- [Source data]
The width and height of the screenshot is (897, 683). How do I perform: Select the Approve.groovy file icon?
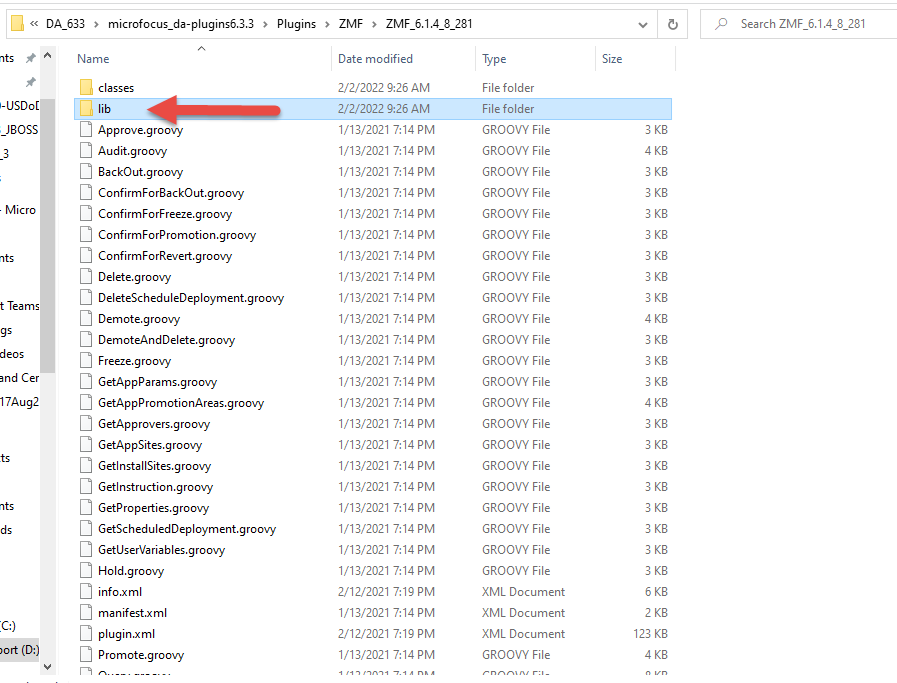click(x=86, y=130)
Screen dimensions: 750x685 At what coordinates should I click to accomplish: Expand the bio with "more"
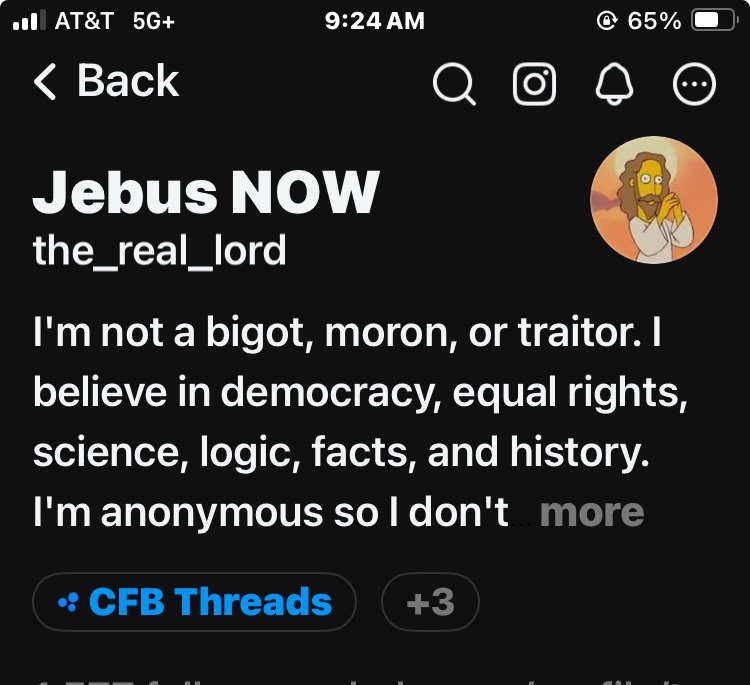click(591, 513)
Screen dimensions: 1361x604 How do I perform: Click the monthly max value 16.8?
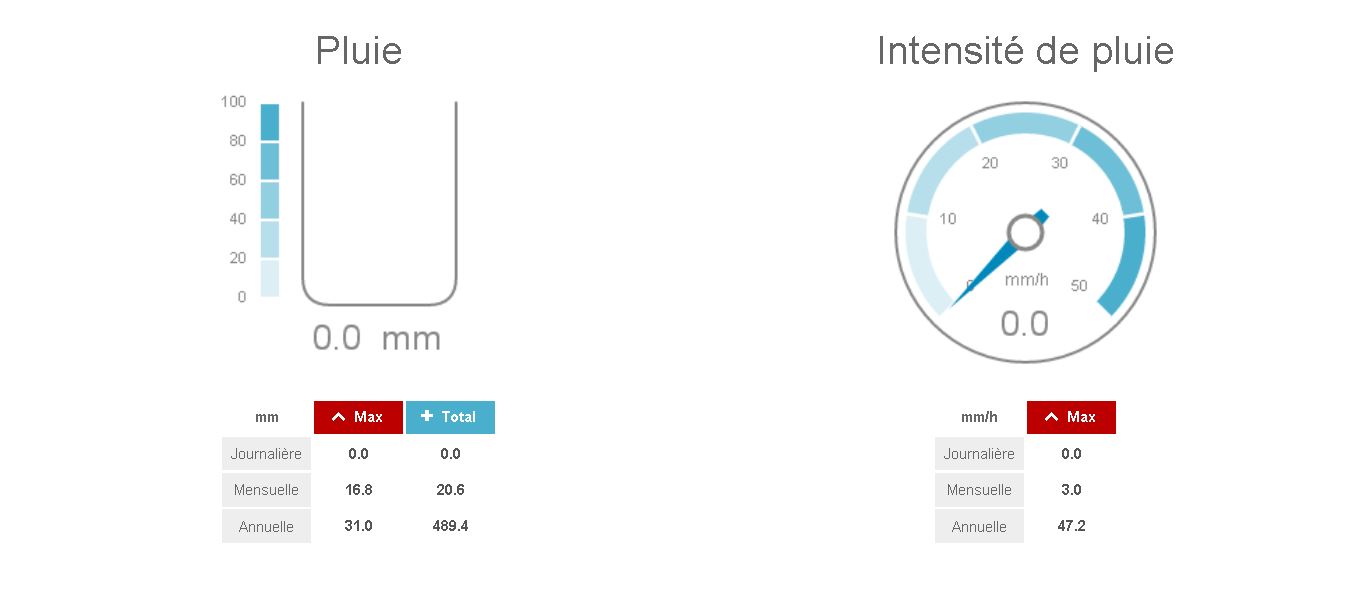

- [What you are asked to do] Set down each line of the material exactly and skip every image.

- [Your solution]
The width and height of the screenshot is (897, 683). How do I perform: Select the Approve.groovy file icon?
click(x=86, y=130)
Screen dimensions: 750x685 At what coordinates should I click to accomplish: Expand the bio with "more"
click(591, 513)
Screen dimensions: 1361x604 How do I perform: Click the monthly max value 16.8?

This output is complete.